Humanities, History and Social Sciences
Michelle Yates helps creative students explore the “why” behind art.
Michelangelo's David started with a slab of marble and a chisel. Van Gogh's Starry Night originated as a blank canvas and a palette of paint. Over time, these pieces of art became icons, recognizable across the globe.
How did these artworks become cultural signifiers? Why do we recognize them in countless reproductions and parodies? What do they mean in the larger context of the world? These are the kinds of questions Cultural Studies assistant professor Michelle Yates discusses with her students at Columbia College Chicago.
"They're learning how to make art," she says. "But in my class, we learn why to make art."
Cultural Studies examines the ways culture is formed, processed and understood. Because culture is a living, shifting thing, classes focus on ever-changing subject matter. Students often zoom in on fads and popular culture to decode the meaning of it all. Yates' lesson plans include modern cultural artifacts like iPhones, trends like twerking, and subcultures like punks and goths.
"A lot of what we're doing is challenging assumptions," says Yates.
She explains this process with a popular American assumption: The United States is the home of the free. “Here’s this idea that permeates our culture,” she says. “Where did it come from? Why does it get repeated? Why does it hold power for us? I think that Columbia students are really excellent at engaging with those questions.”
Yates fell into Cultural Studies through a series of "nice accidents." She enrolled to study biology and environmental issues as an undergrad at Penn State University, but ended up bouncing between majors after struggling in a handful of first-year science classes. She fell in love with Women's and Gender Studies, graduating from the program and working post-grad at Planned Parenthood. When it came time for graduate school, she looked for similar programs, mostly on the East Coast—but again, something unexpected happened. She enrolled in a Cultural Studies program at University of California, Davis, which ended up being the perfect place to explore and combine her passions.

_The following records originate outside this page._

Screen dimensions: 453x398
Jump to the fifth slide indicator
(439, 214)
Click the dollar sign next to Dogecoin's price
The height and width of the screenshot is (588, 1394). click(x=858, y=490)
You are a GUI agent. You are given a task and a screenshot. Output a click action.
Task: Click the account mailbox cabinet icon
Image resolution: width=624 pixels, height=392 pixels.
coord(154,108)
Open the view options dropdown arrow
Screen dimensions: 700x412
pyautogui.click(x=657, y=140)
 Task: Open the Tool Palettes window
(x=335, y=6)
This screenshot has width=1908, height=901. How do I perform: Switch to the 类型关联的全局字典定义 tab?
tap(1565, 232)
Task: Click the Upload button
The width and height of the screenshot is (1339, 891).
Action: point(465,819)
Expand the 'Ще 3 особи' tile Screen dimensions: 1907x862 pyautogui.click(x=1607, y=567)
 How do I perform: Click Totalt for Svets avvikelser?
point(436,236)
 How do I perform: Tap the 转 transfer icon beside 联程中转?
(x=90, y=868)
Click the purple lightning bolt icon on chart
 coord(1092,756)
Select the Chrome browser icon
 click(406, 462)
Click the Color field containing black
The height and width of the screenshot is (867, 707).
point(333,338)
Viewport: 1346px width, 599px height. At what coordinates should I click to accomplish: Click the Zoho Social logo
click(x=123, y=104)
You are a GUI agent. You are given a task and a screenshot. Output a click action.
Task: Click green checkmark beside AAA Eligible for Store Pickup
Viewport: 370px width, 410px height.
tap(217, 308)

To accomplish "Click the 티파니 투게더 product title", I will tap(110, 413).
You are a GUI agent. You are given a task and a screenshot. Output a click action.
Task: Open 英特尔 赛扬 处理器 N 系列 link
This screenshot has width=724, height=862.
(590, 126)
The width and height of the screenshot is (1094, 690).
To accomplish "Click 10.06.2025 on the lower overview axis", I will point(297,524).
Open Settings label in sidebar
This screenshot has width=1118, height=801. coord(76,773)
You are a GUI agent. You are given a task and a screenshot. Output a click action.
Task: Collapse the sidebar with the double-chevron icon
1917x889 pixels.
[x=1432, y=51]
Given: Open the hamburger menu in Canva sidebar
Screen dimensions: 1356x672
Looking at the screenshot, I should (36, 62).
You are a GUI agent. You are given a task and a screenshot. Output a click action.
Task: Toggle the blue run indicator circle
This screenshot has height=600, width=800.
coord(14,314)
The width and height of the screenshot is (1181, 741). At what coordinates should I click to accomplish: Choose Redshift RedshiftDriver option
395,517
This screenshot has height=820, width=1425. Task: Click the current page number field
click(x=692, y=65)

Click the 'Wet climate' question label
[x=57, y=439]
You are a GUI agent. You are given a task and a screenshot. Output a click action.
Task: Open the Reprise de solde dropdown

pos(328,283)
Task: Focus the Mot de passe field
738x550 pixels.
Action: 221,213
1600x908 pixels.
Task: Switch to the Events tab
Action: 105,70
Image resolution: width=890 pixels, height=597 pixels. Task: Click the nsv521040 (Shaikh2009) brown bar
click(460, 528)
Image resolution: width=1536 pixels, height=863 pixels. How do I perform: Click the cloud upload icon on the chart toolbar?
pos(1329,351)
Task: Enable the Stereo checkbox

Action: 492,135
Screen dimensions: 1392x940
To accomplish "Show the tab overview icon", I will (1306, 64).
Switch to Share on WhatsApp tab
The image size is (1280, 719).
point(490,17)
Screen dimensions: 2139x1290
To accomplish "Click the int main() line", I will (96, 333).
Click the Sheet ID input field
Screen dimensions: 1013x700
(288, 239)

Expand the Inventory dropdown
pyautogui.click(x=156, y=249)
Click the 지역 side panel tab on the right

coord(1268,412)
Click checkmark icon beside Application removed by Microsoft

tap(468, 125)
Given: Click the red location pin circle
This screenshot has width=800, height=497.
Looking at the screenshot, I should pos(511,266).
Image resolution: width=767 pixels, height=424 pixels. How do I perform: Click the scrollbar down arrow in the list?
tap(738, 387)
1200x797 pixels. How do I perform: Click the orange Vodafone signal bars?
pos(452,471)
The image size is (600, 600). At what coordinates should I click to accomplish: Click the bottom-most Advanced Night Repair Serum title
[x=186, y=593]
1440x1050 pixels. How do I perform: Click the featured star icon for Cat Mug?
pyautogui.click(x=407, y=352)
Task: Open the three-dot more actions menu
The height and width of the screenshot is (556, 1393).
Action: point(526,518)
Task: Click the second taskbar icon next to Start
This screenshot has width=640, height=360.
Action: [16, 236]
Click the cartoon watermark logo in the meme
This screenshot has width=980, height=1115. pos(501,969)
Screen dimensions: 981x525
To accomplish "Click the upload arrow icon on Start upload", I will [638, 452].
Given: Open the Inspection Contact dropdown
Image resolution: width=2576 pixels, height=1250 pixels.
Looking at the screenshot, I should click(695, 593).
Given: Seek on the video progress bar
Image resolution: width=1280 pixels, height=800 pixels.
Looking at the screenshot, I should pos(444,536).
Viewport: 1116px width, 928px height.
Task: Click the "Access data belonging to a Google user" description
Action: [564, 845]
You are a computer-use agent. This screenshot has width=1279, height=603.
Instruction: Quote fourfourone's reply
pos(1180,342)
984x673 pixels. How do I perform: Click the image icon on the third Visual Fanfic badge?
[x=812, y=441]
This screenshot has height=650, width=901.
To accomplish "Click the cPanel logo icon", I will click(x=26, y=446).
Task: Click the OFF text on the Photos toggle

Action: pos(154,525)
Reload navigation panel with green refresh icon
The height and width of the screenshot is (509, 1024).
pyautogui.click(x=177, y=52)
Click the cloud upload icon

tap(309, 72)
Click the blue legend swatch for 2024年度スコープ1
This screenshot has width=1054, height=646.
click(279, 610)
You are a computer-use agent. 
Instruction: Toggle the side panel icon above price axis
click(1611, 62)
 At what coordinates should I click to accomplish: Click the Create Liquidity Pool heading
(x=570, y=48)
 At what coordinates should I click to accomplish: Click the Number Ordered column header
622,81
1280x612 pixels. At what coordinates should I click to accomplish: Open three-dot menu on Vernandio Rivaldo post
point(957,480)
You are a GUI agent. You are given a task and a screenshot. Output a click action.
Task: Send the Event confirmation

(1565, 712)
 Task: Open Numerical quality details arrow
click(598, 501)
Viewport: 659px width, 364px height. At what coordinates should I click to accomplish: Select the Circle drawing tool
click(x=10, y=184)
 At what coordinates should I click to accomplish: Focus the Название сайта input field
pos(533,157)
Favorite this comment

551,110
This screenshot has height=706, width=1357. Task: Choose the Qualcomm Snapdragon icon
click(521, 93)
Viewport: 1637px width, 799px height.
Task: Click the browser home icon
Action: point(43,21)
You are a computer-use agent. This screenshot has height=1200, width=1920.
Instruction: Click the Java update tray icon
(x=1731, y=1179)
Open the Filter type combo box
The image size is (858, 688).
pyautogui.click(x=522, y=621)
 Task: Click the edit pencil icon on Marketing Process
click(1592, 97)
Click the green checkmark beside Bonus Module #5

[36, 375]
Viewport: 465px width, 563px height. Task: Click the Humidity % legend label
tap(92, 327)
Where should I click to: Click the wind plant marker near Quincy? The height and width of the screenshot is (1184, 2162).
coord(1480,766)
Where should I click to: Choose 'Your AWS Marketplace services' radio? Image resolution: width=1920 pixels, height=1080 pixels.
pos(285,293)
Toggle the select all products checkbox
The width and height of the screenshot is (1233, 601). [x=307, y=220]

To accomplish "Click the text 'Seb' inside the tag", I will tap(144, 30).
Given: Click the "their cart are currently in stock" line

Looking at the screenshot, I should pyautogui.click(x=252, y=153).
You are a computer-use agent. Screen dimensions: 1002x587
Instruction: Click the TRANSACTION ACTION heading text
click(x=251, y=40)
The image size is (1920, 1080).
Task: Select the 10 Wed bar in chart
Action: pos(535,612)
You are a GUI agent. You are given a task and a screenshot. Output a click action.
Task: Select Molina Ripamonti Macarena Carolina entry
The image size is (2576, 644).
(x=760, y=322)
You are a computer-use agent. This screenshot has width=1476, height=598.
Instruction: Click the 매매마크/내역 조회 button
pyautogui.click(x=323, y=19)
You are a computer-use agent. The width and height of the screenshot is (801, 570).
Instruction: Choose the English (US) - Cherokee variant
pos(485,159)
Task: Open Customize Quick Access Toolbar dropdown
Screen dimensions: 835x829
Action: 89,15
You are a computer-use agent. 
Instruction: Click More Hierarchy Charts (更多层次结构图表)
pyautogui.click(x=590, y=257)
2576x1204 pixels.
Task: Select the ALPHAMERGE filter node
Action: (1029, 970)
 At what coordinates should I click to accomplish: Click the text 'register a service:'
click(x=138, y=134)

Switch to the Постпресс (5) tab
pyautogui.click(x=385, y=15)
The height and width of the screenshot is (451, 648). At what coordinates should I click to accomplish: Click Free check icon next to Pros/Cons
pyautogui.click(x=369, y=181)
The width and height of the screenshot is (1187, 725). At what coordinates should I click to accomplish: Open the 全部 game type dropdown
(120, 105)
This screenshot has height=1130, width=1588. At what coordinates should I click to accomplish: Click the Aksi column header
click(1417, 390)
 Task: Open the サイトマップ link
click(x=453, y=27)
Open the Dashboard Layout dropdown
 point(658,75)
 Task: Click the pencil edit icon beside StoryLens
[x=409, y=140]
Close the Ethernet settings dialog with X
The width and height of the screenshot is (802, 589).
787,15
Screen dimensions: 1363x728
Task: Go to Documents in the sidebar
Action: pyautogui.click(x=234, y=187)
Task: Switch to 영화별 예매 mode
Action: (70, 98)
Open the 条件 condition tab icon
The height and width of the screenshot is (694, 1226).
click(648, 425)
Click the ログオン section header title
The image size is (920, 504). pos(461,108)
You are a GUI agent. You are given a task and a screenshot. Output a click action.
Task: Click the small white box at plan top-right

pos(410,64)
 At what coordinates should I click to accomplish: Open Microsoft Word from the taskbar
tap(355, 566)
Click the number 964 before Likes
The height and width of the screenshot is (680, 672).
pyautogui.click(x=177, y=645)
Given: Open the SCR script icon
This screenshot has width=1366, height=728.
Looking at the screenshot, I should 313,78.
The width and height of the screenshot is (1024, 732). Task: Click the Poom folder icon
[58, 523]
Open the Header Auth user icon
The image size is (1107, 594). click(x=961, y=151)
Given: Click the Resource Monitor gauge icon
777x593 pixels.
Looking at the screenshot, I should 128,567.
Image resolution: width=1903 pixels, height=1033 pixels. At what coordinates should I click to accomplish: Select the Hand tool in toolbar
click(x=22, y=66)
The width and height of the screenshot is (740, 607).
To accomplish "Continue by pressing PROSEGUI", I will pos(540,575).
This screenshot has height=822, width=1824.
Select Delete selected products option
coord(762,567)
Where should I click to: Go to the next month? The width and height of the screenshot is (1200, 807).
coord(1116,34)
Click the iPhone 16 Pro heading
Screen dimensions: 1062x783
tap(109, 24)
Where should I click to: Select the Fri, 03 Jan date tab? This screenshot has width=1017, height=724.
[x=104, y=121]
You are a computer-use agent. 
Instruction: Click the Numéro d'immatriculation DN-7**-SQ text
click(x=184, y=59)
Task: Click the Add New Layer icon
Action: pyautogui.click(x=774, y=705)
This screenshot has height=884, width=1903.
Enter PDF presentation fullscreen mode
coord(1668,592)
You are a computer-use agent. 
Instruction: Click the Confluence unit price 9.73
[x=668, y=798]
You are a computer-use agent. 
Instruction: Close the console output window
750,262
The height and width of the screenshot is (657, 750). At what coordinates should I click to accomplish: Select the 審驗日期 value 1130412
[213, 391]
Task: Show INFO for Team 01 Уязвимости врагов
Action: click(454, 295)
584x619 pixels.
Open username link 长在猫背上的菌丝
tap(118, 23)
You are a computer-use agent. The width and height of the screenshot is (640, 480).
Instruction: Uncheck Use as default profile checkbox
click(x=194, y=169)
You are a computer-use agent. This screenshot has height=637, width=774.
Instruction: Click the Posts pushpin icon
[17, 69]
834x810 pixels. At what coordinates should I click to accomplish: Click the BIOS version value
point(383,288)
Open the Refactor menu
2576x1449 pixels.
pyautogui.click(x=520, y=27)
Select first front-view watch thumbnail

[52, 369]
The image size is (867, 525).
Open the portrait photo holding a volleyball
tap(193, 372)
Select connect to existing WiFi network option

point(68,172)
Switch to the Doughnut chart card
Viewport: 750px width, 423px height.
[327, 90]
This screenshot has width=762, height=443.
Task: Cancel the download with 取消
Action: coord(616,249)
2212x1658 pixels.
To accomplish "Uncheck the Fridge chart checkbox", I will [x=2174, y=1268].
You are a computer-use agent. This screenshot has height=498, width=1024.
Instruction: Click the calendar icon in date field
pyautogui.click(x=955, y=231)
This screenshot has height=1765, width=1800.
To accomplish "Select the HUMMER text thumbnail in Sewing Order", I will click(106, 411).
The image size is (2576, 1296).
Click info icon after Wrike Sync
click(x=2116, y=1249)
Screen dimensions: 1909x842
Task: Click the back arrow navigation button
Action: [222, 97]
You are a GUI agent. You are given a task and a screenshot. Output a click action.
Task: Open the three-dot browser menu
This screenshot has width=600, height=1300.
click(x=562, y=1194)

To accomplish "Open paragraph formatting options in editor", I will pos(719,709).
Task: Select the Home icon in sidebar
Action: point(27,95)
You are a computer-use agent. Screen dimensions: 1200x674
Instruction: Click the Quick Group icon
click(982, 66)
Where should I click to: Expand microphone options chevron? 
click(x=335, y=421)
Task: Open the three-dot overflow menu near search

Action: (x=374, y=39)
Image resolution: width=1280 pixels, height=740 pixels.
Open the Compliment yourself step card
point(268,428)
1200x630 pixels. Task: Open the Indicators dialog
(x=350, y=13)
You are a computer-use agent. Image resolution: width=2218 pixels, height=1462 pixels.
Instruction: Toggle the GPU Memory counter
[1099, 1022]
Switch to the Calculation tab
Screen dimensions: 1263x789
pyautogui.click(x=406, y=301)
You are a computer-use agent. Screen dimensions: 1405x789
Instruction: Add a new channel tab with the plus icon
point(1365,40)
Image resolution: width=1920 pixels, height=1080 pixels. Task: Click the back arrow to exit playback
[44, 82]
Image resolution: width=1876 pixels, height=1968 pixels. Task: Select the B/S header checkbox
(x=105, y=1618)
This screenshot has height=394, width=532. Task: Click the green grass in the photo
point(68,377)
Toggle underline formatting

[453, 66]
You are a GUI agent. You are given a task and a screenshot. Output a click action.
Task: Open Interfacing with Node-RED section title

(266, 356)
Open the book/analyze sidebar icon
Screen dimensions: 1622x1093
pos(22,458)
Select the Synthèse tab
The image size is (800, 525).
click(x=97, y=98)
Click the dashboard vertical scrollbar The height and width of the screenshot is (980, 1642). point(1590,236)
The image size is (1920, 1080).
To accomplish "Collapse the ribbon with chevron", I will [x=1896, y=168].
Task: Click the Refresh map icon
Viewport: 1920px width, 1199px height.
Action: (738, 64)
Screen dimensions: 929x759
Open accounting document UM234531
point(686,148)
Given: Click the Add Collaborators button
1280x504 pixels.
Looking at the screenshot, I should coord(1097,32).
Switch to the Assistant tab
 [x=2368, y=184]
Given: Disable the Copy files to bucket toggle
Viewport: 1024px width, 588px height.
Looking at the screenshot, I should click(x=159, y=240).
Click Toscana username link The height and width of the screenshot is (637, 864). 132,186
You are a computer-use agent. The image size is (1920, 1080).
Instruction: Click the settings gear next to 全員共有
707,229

"I was able to retain my emphasis on women's and gender studies, but I could also return to work about the environment," she says. "I was able to put these things together and think about them in really interesting ways."
Yates teaches broad classes like Intro to Cultural Studies, but also narrows in with certain cultural lenses, such as Marxism. She loves Columbia's academic energy, with students geared toward creative, independent thinking.
"As educators, we're always thinking about that idea of critical thinking," says Yates. “It's a very hard thing to define, but whatever it is, I think Columbia students already have the capacity to be really excellent critical thinkers."